@AndrewHine,
AndrewHine wrote:In the last year we have had about 6 P1, 10 P2, 30 P3 and 40 P4.
There are enough data points in the P3 and P4 categories to plot the turnaround times (TATs) in a histogram and perform an analysis to see if the data are reasonably normally distributed. P1 and P2 are too small in number to have any idea if they're normal. For normally distributed data you can determine the sd and apply a 6-sigma criteria. If it's not normally distributed data then you'll have to apply some other criteria than a small sample sd to determine expected upper and lower limits.
AndrewHine wrote:
Upper limits i.e. the 3 hours,6 hours etc are determined randomly by management. They reflect how quickly they want the service back.

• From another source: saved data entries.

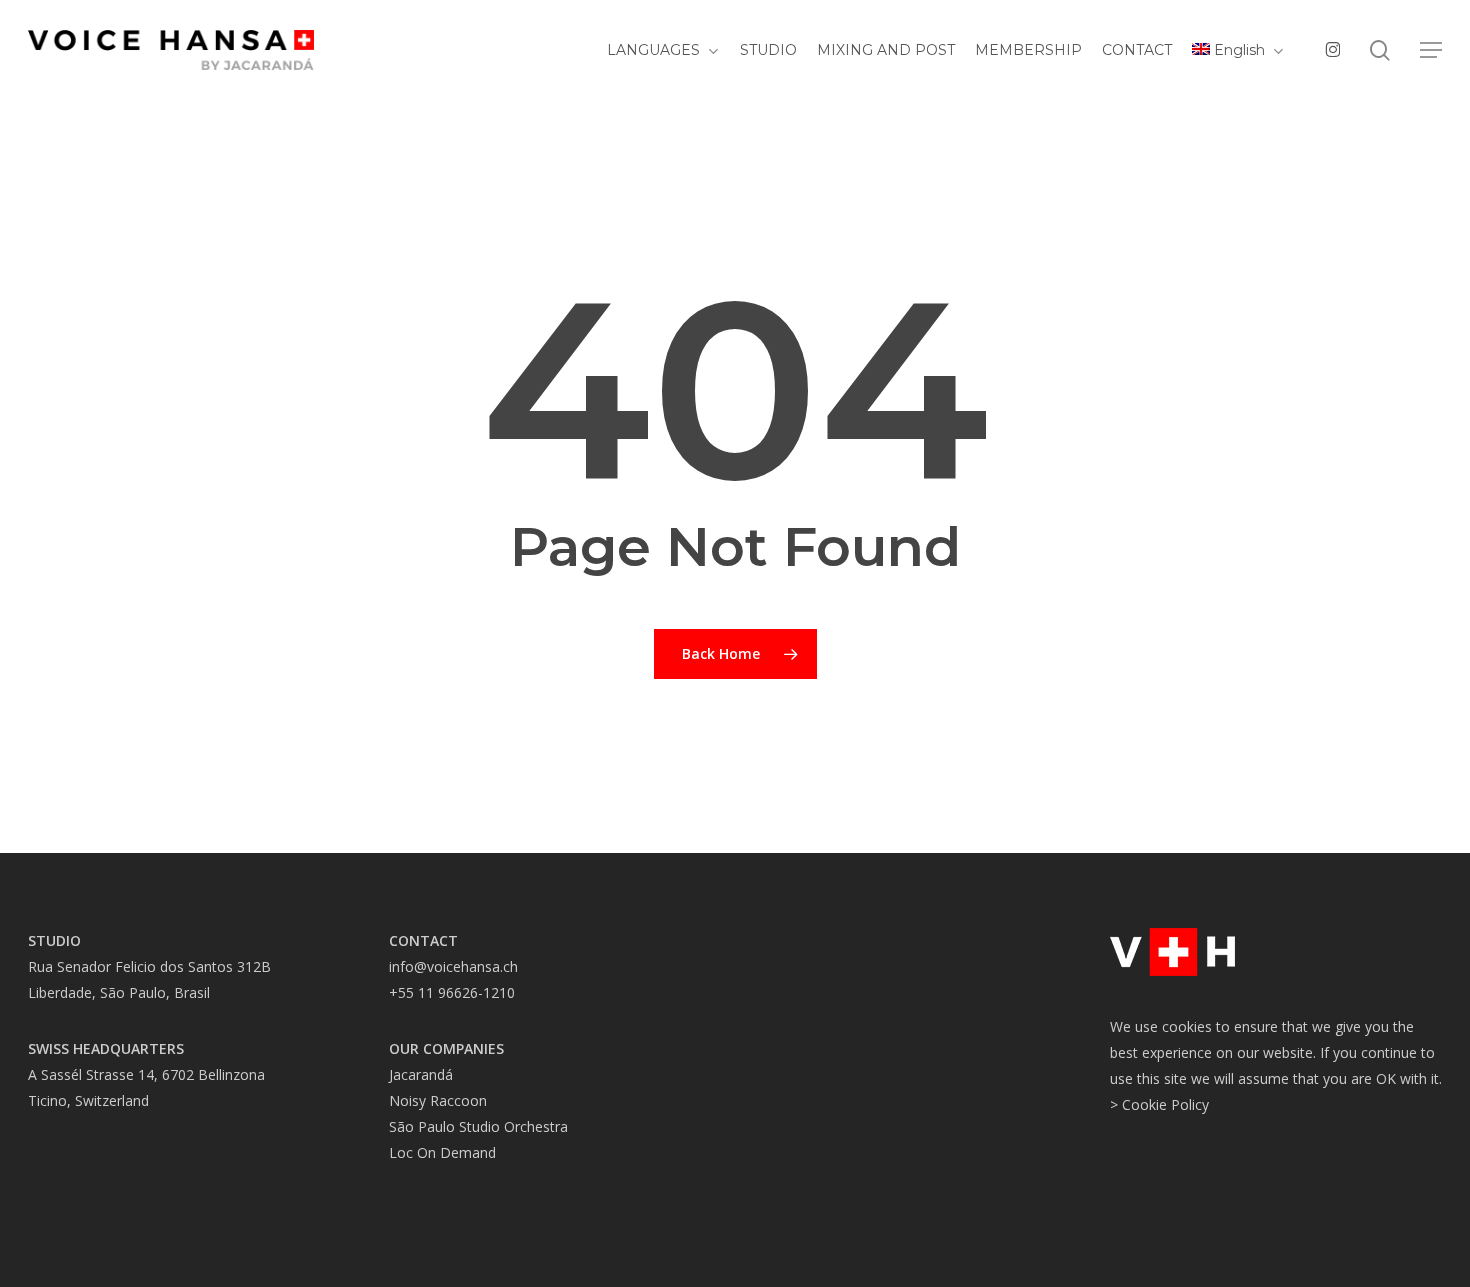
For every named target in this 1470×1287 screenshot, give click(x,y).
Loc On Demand (442, 1152)
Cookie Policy (1165, 1104)
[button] (1431, 50)
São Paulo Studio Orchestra (478, 1126)
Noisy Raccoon (438, 1100)
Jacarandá (421, 1074)
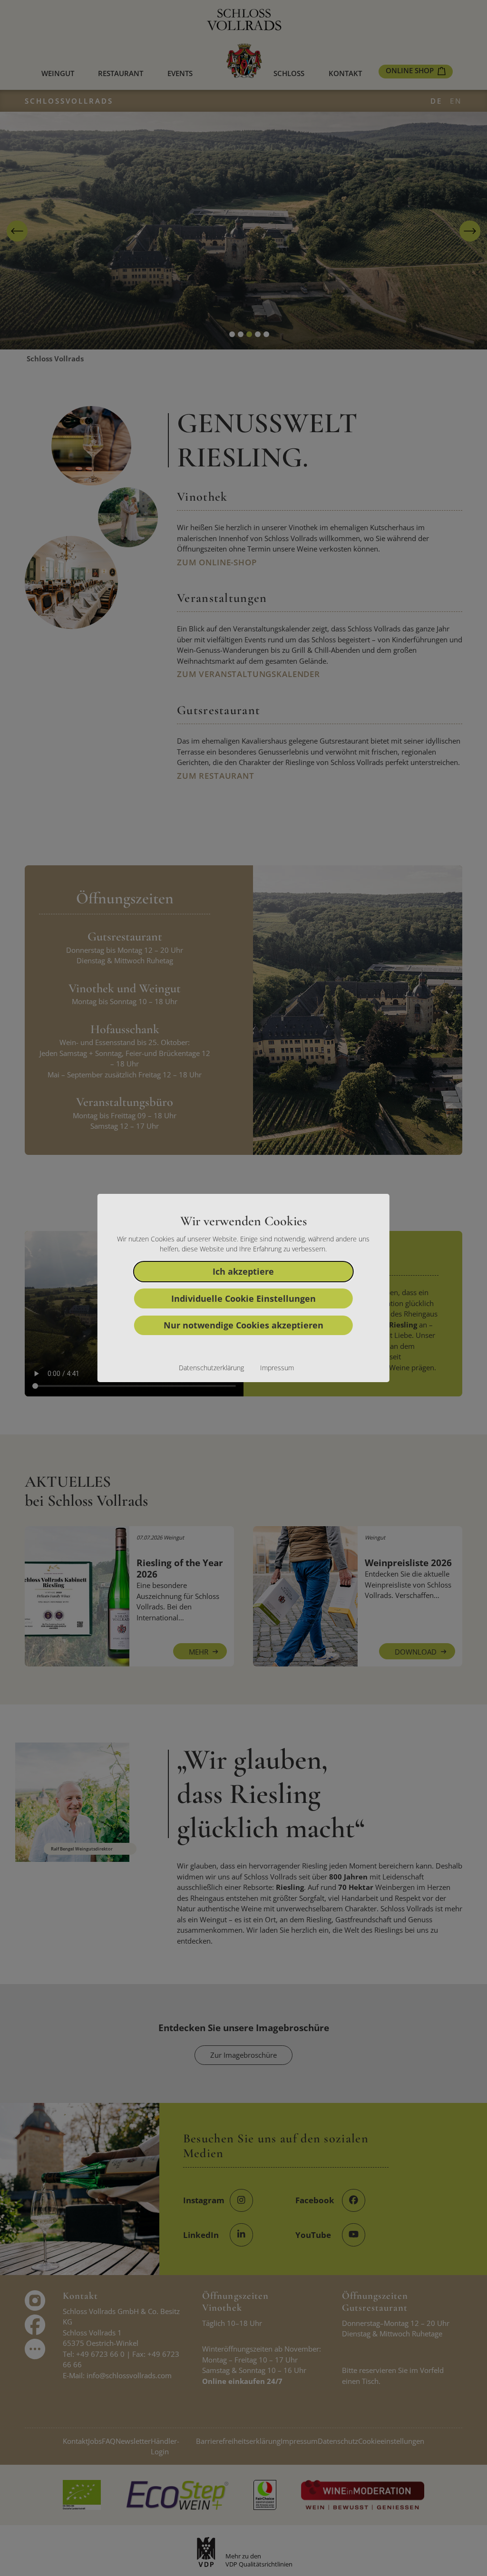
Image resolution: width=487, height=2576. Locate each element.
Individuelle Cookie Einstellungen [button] (243, 1298)
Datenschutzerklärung (211, 1368)
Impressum (277, 1368)
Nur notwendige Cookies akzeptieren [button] (243, 1325)
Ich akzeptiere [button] (243, 1271)
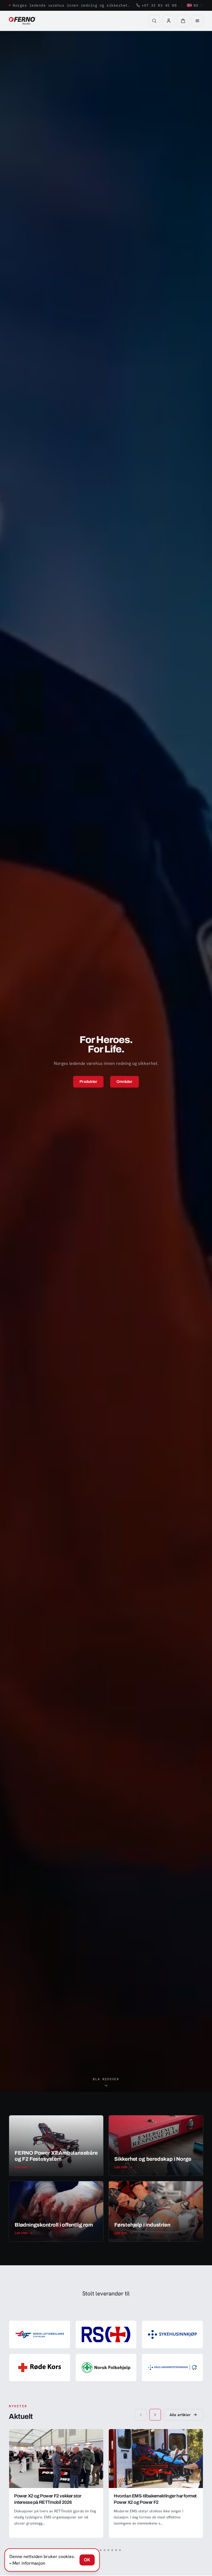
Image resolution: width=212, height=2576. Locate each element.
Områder (124, 1082)
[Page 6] (116, 2550)
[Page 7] (120, 2550)
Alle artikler (180, 2414)
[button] (183, 21)
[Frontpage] (22, 21)
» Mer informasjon (27, 2563)
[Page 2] (101, 2550)
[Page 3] (104, 2550)
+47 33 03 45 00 (159, 5)
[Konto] (168, 21)
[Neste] (155, 2415)
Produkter (88, 1082)
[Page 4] (108, 2550)
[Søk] (154, 21)
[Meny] (197, 21)
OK (87, 2560)
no (196, 5)
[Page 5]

This is a problem. It's also fairly common. The management team has established an upper limit based on criteria of their own choosing. Perhaps the upper limits are necessary based on other reasons beyond historical performance (customer satisfaction, workload, etc.,) If the data aren't normal then using a 6-sigma approach is bogus for purposes that assume normally distributed data (such as being within +/- 3sd of the mean 98% of the time). If they ARE normal then you can use a 6-sigma approach for this so long as you aren't expected to perform only in the lower half of the range (mean - 3sd). It sounds like they want the TAT to be "not longer than" x hours depending on the severity of the problem. They're entitled to do that --- it's their company --- but I'd be wary of being evaluated against it without fully understanding the distribution of the data.
That said, the CAN stratify the data by employee and look for performance issues by person. If there are eight support personnel and seven of the them fall within a tight range of the mean and the eighth individual represents an outlier then it can demonstrate a performance problem for the eighth person.